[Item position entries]
** Start **

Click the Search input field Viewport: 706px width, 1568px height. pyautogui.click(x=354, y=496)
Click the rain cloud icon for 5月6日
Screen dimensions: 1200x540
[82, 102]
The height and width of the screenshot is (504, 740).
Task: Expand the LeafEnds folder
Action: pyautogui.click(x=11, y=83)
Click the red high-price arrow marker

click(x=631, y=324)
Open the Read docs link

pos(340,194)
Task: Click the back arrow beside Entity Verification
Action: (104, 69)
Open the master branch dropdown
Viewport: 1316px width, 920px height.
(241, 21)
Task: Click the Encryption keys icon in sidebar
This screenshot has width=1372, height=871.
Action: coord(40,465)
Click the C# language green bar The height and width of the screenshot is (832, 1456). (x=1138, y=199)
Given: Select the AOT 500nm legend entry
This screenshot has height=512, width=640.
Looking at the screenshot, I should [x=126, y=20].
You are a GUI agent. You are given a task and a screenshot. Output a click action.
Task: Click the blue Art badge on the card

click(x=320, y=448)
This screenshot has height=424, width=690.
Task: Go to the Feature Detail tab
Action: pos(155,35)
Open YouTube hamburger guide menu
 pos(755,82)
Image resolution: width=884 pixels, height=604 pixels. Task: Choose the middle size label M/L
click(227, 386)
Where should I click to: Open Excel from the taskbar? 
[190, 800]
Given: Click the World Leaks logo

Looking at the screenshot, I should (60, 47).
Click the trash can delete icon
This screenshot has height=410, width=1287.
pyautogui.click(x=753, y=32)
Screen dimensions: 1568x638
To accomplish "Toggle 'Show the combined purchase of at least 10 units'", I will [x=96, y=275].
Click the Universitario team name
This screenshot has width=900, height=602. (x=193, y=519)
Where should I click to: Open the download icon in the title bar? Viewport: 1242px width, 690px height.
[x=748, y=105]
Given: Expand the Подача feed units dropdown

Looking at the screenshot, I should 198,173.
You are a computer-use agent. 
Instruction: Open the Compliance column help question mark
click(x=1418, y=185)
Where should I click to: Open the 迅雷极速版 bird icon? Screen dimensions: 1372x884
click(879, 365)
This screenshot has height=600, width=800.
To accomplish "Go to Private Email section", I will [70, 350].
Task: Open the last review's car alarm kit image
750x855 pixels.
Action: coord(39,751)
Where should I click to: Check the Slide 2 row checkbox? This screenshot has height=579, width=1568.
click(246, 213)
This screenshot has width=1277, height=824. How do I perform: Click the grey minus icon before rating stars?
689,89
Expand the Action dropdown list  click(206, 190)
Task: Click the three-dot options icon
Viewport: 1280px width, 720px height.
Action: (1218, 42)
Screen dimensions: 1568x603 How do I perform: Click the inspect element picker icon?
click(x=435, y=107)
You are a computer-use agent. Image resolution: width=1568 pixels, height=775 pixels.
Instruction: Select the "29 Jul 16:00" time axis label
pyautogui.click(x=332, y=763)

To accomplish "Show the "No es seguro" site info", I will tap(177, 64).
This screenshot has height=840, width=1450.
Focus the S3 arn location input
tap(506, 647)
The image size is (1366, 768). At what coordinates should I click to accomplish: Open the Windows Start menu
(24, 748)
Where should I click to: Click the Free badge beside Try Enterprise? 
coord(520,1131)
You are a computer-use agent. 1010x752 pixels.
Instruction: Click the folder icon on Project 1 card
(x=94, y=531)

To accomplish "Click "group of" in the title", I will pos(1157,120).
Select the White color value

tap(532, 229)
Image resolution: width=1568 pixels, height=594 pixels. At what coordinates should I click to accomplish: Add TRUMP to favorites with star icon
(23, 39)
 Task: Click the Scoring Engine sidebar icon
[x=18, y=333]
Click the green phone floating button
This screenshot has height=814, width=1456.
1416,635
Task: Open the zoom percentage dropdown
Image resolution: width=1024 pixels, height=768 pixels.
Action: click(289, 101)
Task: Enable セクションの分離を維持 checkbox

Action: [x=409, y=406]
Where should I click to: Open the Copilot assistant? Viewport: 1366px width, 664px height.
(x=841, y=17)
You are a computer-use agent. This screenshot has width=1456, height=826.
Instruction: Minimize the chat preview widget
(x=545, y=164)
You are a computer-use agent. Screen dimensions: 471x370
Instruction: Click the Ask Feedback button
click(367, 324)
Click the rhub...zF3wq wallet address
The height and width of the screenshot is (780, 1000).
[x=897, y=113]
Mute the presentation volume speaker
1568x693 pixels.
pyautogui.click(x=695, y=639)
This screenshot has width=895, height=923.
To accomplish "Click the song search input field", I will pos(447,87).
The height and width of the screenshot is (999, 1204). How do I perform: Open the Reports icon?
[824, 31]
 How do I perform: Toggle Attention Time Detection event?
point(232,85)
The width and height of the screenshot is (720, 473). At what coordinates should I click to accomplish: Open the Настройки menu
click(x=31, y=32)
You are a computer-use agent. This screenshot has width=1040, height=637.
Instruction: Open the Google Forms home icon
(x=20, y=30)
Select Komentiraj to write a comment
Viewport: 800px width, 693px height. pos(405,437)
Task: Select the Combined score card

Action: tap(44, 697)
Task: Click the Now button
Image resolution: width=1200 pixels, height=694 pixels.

** End **

- **Direction**: Turn the lines above into a numbered list, leaving out the blank lines.

- **Response to this task**:
1. Click the Search input field Viewport: 706px width, 1568px height. pyautogui.click(x=354, y=496)
2. Click the rain cloud icon for 5月6日
3. Screen dimensions: 1200x540
4. [82, 102]
5. The height and width of the screenshot is (504, 740).
6. Task: Expand the LeafEnds folder
7. Action: pyautogui.click(x=11, y=83)
8. Click the red high-price arrow marker
9. click(x=631, y=324)
10. Open the Read docs link
11. pos(340,194)
12. Task: Click the back arrow beside Entity Verification
13. Action: (104, 69)
14. Open the master branch dropdown
15. Viewport: 1316px width, 920px height.
16. (241, 21)
17. Task: Click the Encryption keys icon in sidebar
18. This screenshot has width=1372, height=871.
19. Action: coord(40,465)
20. Click the C# language green bar The height and width of the screenshot is (832, 1456). (x=1138, y=199)
21. Given: Select the AOT 500nm legend entry
22. This screenshot has height=512, width=640.
23. Looking at the screenshot, I should [x=126, y=20].
24. You are a GUI agent. You are given a task and a screenshot. Output a click action.
25. Task: Click the blue Art badge on the card
26. click(x=320, y=448)
27. This screenshot has height=424, width=690.
28. Task: Go to the Feature Detail tab
29. Action: pos(155,35)
30. Open YouTube hamburger guide menu
31.  pos(755,82)
32. Image resolution: width=884 pixels, height=604 pixels. Task: Choose the middle size label M/L
33. click(227, 386)
34. Where should I click to: Open Excel from the taskbar? 
35. [190, 800]
36. Given: Click the World Leaks logo
37. Looking at the screenshot, I should (60, 47).
38. Click the trash can delete icon
39. This screenshot has height=410, width=1287.
40. pyautogui.click(x=753, y=32)
41. Screen dimensions: 1568x638
42. To accomplish "Toggle 'Show the combined purchase of at least 10 units'", I will [x=96, y=275].
43. Click the Universitario team name
44. This screenshot has width=900, height=602. (x=193, y=519)
45. Where should I click to: Open the download icon in the title bar? Viewport: 1242px width, 690px height.
46. [x=748, y=105]
47. Given: Expand the Подача feed units dropdown
48. Looking at the screenshot, I should 198,173.
49. You are a computer-use agent. 
50. Instruction: Open the Compliance column help question mark
51. click(x=1418, y=185)
52. Where should I click to: Open the 迅雷极速版 bird icon? Screen dimensions: 1372x884
53. click(879, 365)
54. This screenshot has height=600, width=800.
55. To accomplish "Go to Private Email section", I will [70, 350].
56. Task: Open the last review's car alarm kit image
57. 750x855 pixels.
58. Action: coord(39,751)
59. Where should I click to: Check the Slide 2 row checkbox? This screenshot has height=579, width=1568.
60. click(246, 213)
61. This screenshot has width=1277, height=824. How do I perform: Click the grey minus icon before rating stars?
62. 689,89
63. Expand the Action dropdown list  click(206, 190)
64. Task: Click the three-dot options icon
65. Viewport: 1280px width, 720px height.
66. Action: (1218, 42)
67. Screen dimensions: 1568x603 How do I perform: Click the inspect element picker icon?
68. click(x=435, y=107)
69. You are a computer-use agent. Image resolution: width=1568 pixels, height=775 pixels.
70. Instruction: Select the "29 Jul 16:00" time axis label
71. pyautogui.click(x=332, y=763)
72. To accomplish "Show the "No es seguro" site info", I will tap(177, 64).
73. This screenshot has height=840, width=1450.
74. Focus the S3 arn location input
75. tap(506, 647)
76. The image size is (1366, 768). At what coordinates should I click to accomplish: Open the Windows Start menu
77. (24, 748)
78. Where should I click to: Click the Free badge beside Try Enterprise? 
79. coord(520,1131)
80. You are a computer-use agent. 1010x752 pixels.
81. Instruction: Click the folder icon on Project 1 card
82. (x=94, y=531)
83. To accomplish "Click "group of" in the title", I will pos(1157,120).
84. Select the White color value
85. tap(532, 229)
86. Image resolution: width=1568 pixels, height=594 pixels. At what coordinates should I click to accomplish: Add TRUMP to favorites with star icon
87. (23, 39)
88.  Task: Click the Scoring Engine sidebar icon
89. [x=18, y=333]
90. Click the green phone floating button
91. This screenshot has height=814, width=1456.
92. 1416,635
93. Task: Open the zoom percentage dropdown
94. Image resolution: width=1024 pixels, height=768 pixels.
95. Action: click(289, 101)
96. Task: Enable セクションの分離を維持 checkbox
97. Action: [x=409, y=406]
98. Where should I click to: Open the Copilot assistant? Viewport: 1366px width, 664px height.
99. (x=841, y=17)
100. You are a computer-use agent. This screenshot has width=1456, height=826.
101. Instruction: Minimize the chat preview widget
102. (x=545, y=164)
103. You are a computer-use agent. Screen dimensions: 471x370
104. Instruction: Click the Ask Feedback button
105. click(367, 324)
106. Click the rhub...zF3wq wallet address
107. The height and width of the screenshot is (780, 1000).
108. [x=897, y=113]
109. Mute the presentation volume speaker
110. 1568x693 pixels.
111. pyautogui.click(x=695, y=639)
112. This screenshot has width=895, height=923.
113. To accomplish "Click the song search input field", I will pos(447,87).
114. The height and width of the screenshot is (999, 1204). How do I perform: Open the Reports icon?
115. [824, 31]
116.  How do I perform: Toggle Attention Time Detection event?
117. point(232,85)
118. The width and height of the screenshot is (720, 473). At what coordinates should I click to accomplish: Open the Настройки menu
119. click(x=31, y=32)
120. You are a computer-use agent. This screenshot has width=1040, height=637.
121. Instruction: Open the Google Forms home icon
122. (x=20, y=30)
123. Select Komentiraj to write a comment
124. Viewport: 800px width, 693px height. pos(405,437)
125. Task: Select the Combined score card
126. Action: tap(44, 697)
127. Task: Click the Now button
128. Image resolution: width=1200 pixels, height=694 pixels.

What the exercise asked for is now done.